> **Aim**
Convert every line of the listing into a JSON list of strings, with one string per line and blank lines left out.

##########

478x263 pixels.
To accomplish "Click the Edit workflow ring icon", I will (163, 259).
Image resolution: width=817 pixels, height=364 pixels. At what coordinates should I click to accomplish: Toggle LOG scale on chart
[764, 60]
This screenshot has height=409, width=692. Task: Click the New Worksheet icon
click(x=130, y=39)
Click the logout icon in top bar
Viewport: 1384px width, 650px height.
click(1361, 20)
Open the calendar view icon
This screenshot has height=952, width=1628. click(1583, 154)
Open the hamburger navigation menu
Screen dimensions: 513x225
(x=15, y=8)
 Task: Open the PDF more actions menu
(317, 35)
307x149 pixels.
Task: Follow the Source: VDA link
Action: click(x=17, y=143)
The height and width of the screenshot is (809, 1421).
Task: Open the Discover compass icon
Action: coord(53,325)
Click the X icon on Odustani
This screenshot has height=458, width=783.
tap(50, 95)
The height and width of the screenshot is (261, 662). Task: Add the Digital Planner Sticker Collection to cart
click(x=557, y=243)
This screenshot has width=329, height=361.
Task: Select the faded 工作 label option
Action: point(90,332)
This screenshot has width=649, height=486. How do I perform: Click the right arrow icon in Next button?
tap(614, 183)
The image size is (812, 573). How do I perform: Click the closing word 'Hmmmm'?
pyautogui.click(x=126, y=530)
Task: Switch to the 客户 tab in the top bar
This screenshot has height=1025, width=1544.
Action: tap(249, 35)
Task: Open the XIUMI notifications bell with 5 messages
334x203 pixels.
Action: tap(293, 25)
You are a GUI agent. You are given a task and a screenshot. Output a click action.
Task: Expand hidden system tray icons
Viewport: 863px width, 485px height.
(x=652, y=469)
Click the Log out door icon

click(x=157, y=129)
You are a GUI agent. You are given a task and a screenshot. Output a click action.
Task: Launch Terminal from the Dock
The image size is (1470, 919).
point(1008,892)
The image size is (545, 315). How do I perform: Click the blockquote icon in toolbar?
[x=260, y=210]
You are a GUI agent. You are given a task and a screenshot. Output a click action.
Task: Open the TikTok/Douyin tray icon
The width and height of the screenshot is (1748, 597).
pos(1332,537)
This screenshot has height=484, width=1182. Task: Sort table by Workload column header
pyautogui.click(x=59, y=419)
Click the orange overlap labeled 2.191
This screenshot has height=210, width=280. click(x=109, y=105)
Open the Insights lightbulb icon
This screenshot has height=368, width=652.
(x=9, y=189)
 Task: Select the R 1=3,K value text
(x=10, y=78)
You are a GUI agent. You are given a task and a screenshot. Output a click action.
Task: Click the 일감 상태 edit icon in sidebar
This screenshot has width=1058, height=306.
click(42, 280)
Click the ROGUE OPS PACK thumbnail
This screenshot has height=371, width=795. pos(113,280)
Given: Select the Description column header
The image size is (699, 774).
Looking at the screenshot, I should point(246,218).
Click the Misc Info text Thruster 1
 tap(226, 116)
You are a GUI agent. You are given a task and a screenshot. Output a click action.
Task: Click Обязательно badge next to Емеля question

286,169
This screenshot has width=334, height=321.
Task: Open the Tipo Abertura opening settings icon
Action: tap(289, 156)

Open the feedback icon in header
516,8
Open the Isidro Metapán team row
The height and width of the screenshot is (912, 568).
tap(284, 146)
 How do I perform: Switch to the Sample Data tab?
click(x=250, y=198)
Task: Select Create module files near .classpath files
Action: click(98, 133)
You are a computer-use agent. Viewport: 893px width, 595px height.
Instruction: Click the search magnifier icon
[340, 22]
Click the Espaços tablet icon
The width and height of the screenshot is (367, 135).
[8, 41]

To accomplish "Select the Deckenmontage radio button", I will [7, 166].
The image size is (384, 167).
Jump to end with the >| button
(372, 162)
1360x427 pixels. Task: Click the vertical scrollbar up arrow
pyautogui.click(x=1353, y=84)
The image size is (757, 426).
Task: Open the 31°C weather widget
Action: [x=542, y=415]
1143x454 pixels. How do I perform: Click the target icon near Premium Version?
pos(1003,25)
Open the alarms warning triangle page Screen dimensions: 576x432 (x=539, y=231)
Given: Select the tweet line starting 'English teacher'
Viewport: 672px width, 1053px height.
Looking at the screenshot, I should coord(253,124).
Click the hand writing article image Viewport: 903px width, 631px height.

##########

> **Solved exercise**
[
  "478x263 pixels.",
  "To accomplish \"Click the Edit workflow ring icon\", I will (163, 259).",
  "Image resolution: width=817 pixels, height=364 pixels. At what coordinates should I click to accomplish: Toggle LOG scale on chart",
  "[764, 60]",
  "This screenshot has height=409, width=692. Task: Click the New Worksheet icon",
  "click(x=130, y=39)",
  "Click the logout icon in top bar",
  "Viewport: 1384px width, 650px height.",
  "click(1361, 20)",
  "Open the calendar view icon",
  "This screenshot has height=952, width=1628. click(1583, 154)",
  "Open the hamburger navigation menu",
  "Screen dimensions: 513x225",
  "(x=15, y=8)",
  " Task: Open the PDF more actions menu",
  "(317, 35)",
  "307x149 pixels.",
  "Task: Follow the Source: VDA link",
  "Action: click(x=17, y=143)",
  "The height and width of the screenshot is (809, 1421).",
  "Task: Open the Discover compass icon",
  "Action: coord(53,325)",
  "Click the X icon on Odustani",
  "This screenshot has height=458, width=783.",
  "tap(50, 95)",
  "The height and width of the screenshot is (261, 662). Task: Add the Digital Planner Sticker Collection to cart",
  "click(x=557, y=243)",
  "This screenshot has width=329, height=361.",
  "Task: Select the faded 工作 label option",
  "Action: point(90,332)",
  "This screenshot has width=649, height=486. How do I perform: Click the right arrow icon in Next button?",
  "tap(614, 183)",
  "The image size is (812, 573). How do I perform: Click the closing word 'Hmmmm'?",
  "pyautogui.click(x=126, y=530)",
  "Task: Switch to the 客户 tab in the top bar",
  "This screenshot has height=1025, width=1544.",
  "Action: tap(249, 35)",
  "Task: Open the XIUMI notifications bell with 5 messages",
  "334x203 pixels.",
  "Action: tap(293, 25)",
  "You are a GUI agent. You are given a task and a screenshot. Output a click action.",
  "Task: Expand hidden system tray icons",
  "Viewport: 863px width, 485px height.",
  "(x=652, y=469)",
  "Click the Log out door icon",
  "click(x=157, y=129)",
  "You are a GUI agent. You are given a task and a screenshot. Output a click action.",
  "Task: Launch Terminal from the Dock",
  "The image size is (1470, 919).",
  "point(1008,892)",
  "The image size is (545, 315). How do I perform: Click the blockquote icon in toolbar?",
  "[x=260, y=210]",
  "You are a GUI agent. You are given a task and a screenshot. Output a click action.",
  "Task: Open the TikTok/Douyin tray icon",
  "The width and height of the screenshot is (1748, 597).",
  "pos(1332,537)",
  "This screenshot has height=484, width=1182. Task: Sort table by Workload column header",
  "pyautogui.click(x=59, y=419)",
  "Click the orange overlap labeled 2.191",
  "This screenshot has height=210, width=280. click(x=109, y=105)",
  "Open the Insights lightbulb icon",
  "This screenshot has height=368, width=652.",
  "(x=9, y=189)",
  " Task: Select the R 1=3,K value text",
  "(x=10, y=78)",
  "You are a GUI agent. You are given a task and a screenshot. Output a click action.",
  "Task: Click the 일감 상태 edit icon in sidebar",
  "This screenshot has width=1058, height=306.",
  "click(42, 280)",
  "Click the ROGUE OPS PACK thumbnail",
  "This screenshot has height=371, width=795. pos(113,280)",
  "Given: Select the Description column header",
  "The image size is (699, 774).",
  "Looking at the screenshot, I should point(246,218).",
  "Click the Misc Info text Thruster 1",
  " tap(226, 116)",
  "You are a GUI agent. You are given a task and a screenshot. Output a click action.",
  "Task: Click Обязательно badge next to Емеля question",
  "286,169",
  "This screenshot has width=334, height=321.",
  "Task: Open the Tipo Abertura opening settings icon",
  "Action: tap(289, 156)",
  "Open the feedback icon in header",
  "516,8",
  "Open the Isidro Metapán team row",
  "The height and width of the screenshot is (912, 568).",
  "tap(284, 146)",
  " How do I perform: Switch to the Sample Data tab?",
  "click(x=250, y=198)",
  "Task: Select Create module files near .classpath files",
  "Action: click(98, 133)",
  "You are a computer-use agent. Viewport: 893px width, 595px height.",
  "Instruction: Click the search magnifier icon",
  "[340, 22]",
  "Click the Espaços tablet icon",
  "The width and height of the screenshot is (367, 135).",
  "[8, 41]",
  "To accomplish \"Select the Deckenmontage radio button\", I will [7, 166].",
  "The image size is (384, 167).",
  "Jump to end with the >| button",
  "(372, 162)",
  "1360x427 pixels. Task: Click the vertical scrollbar up arrow",
  "pyautogui.click(x=1353, y=84)",
  "The image size is (757, 426).",
  "Task: Open the 31°C weather widget",
  "Action: [x=542, y=415]",
  "1143x454 pixels. How do I perform: Click the target icon near Premium Version?",
  "pos(1003,25)",
  "Open the alarms warning triangle page Screen dimensions: 576x432 (x=539, y=231)",
  "Given: Select the tweet line starting 'English teacher'",
  "Viewport: 672px width, 1053px height.",
  "Looking at the screenshot, I should coord(253,124).",
  "Click the hand writing article image Viewport: 903px width, 631px height."
]